Je n’ai plus de FML qui traine, ni de développement de bactéries acétiques ou de Bretts » annonce Louis-Michel Musyt, propriétaire du Château Carbon d’Artigues à Bordeaux dans les Graves. Depuis 2018, ce vigneron utilise des Lactobacilles plantarum pour effectuer ses fermentations malolactiques au lieu des classiques Oenococcus oeni. « J’ai commencé par un test sur quelques hectos de merlot, et en 2019, je m’en suis servi sur 75 % de ma production de rouges, soit 750 hl », explique Louis-Michel Musyt.
Le mode d’emploi de ces bactéries ? On les apporte en co-inoculation, 24 heures avant la FA. « Pendant la FA, elles dégradent l’acide malique en acide lactique en 3-4 jours, maximum 7, sans montée de volatile. Elles ne dégradent pas les sucres en acide acétique une fois la FML terminée, comme peut le faire Oenococcus oeni » détaille Francine Vidal, cheffe produit bactéries chez Lallemand, qui commercialise ML Prime, une des deux préparations 100% lactobacilles du marché, celle qu’utilise Louis-Michel Musyt.

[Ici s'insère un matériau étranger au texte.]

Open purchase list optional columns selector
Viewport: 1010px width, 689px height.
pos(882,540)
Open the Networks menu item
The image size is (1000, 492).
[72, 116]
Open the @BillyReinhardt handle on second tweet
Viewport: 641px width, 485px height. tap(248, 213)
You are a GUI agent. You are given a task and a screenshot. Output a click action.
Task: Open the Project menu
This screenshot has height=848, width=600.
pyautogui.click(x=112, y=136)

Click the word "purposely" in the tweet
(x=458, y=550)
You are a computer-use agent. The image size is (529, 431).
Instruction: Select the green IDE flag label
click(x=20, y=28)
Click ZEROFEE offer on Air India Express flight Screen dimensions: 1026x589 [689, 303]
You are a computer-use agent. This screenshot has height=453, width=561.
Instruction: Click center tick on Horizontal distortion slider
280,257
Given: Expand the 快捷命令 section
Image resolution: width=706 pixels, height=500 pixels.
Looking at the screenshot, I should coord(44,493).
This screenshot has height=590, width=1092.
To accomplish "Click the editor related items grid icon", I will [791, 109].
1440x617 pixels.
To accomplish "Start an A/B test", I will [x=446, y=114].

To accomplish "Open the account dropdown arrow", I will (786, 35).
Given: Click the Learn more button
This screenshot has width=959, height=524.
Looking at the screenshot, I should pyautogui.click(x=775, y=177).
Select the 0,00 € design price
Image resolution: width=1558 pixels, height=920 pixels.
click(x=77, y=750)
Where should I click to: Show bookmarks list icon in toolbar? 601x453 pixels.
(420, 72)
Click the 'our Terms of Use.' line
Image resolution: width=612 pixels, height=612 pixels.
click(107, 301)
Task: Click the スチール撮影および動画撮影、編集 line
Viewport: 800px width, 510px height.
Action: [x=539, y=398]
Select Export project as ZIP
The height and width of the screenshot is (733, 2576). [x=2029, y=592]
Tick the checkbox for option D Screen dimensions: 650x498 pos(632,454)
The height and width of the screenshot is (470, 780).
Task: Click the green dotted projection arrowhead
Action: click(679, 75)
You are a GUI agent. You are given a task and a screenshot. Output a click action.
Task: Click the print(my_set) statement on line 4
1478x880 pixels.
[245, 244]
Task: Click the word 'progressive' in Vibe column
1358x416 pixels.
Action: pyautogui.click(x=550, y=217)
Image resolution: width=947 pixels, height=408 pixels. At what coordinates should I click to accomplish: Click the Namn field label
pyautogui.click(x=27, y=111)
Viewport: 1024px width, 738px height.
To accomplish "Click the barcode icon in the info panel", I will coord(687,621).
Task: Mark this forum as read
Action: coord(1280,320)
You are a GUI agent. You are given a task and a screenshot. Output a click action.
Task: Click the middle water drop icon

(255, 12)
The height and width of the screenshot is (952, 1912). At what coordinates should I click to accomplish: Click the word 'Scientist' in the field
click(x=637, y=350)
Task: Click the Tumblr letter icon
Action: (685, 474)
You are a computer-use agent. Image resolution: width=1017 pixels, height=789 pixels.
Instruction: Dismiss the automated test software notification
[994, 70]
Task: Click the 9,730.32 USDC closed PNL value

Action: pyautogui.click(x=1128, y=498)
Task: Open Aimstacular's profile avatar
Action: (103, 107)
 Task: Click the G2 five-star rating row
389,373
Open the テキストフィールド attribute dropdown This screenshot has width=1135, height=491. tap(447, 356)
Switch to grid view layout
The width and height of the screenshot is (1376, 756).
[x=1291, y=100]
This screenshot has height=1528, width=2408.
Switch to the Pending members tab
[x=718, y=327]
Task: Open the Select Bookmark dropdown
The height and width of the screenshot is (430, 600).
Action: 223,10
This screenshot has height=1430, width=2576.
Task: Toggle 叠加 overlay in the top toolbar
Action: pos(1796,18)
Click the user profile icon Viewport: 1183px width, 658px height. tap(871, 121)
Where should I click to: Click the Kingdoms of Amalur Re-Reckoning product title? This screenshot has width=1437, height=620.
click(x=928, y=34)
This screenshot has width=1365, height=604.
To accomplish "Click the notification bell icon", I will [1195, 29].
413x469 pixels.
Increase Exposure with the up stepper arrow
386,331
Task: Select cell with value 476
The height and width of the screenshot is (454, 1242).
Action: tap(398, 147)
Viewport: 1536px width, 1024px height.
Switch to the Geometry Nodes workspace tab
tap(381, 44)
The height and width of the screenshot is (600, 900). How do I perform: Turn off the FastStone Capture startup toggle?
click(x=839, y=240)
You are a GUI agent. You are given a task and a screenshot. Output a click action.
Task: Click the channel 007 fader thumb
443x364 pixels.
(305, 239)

« En moyenne, mes vins font leur FML en 24 heures, détaille le vigneron. Comme cette bactérie colonise le milieu, je peux ne pas sulfiter mes moûts et donc choisir les lots qui partiront sur des cuvées sans soufre ou sur des élevages longs avec sulfitage. Mais la trame aromatique des vins est différente avec les lactobacilles. Les vins sont moins fruités et légèrement sur l’évent puis le fruit revient au début de l’élevage, ce qui me convient ».
Si Louis-Michel Musyt continue d’utiliser Oenoccocus oeni c’est « pour des raisons de coût, non pas pour des raisons techniques », affirme-t-il. ML Prime « coûte entre 3 et 4 €/hl », annonce Sandra Escot, responsable commerciale œnologie France chez Lallemand. Soit près du double des moins chères des O. oeni. ML Prime se présente sous forme lyophilisée à conserver 18 mois à 4°C.


En revanche, contrairement à une idée répandue, les lactobacilles sont bel et bien capables de réaliser des malos complètes. Mais à certaines conditions. Lallemand a misé sur la pédagogie pour les détailler. « Les lactobacilles sont à utiliser à un pH supérieur à 3,4. La teneur en acide malique doit être inférieure à 3 g/L et la température de vinification entre 20 et 26°C. Enfin, ils supportent, au plus, 5 g/hl de SO2 apporté à la vendange » explique Francine Vidal.
« Il est vrai qu’au début des vinificateurs utilisaient les lactobacilles comme les oenococcus oeni, c’est-à-dire en fin de fermentation pour certains ou sur des vins dont le pH n’était pas adapté, ce qui est absolument inefficace. Nous n’avions peut-être pas été assez insisté sur la nécessité de suivre notre protocole », confirme Anne-Claire Bauquis, responsable marketing chez CHR Hansen qui a commercialisé la première préparation 100 % lactobacilles en 2014, appelée NoVA.
En plus de leur coût, la faiblesse des lactobacilles est de ne pas capturer l’acétaldéhyde produit par les levures pendant la fermentation. « A ceux qui veulent les utiliser, nous conseillons d’employer des levures faiblement productrices d’éthanal. Dans ce cas, n’avons jamais eu de retours sur ce côté oxydatif », recommande Francine Vidal.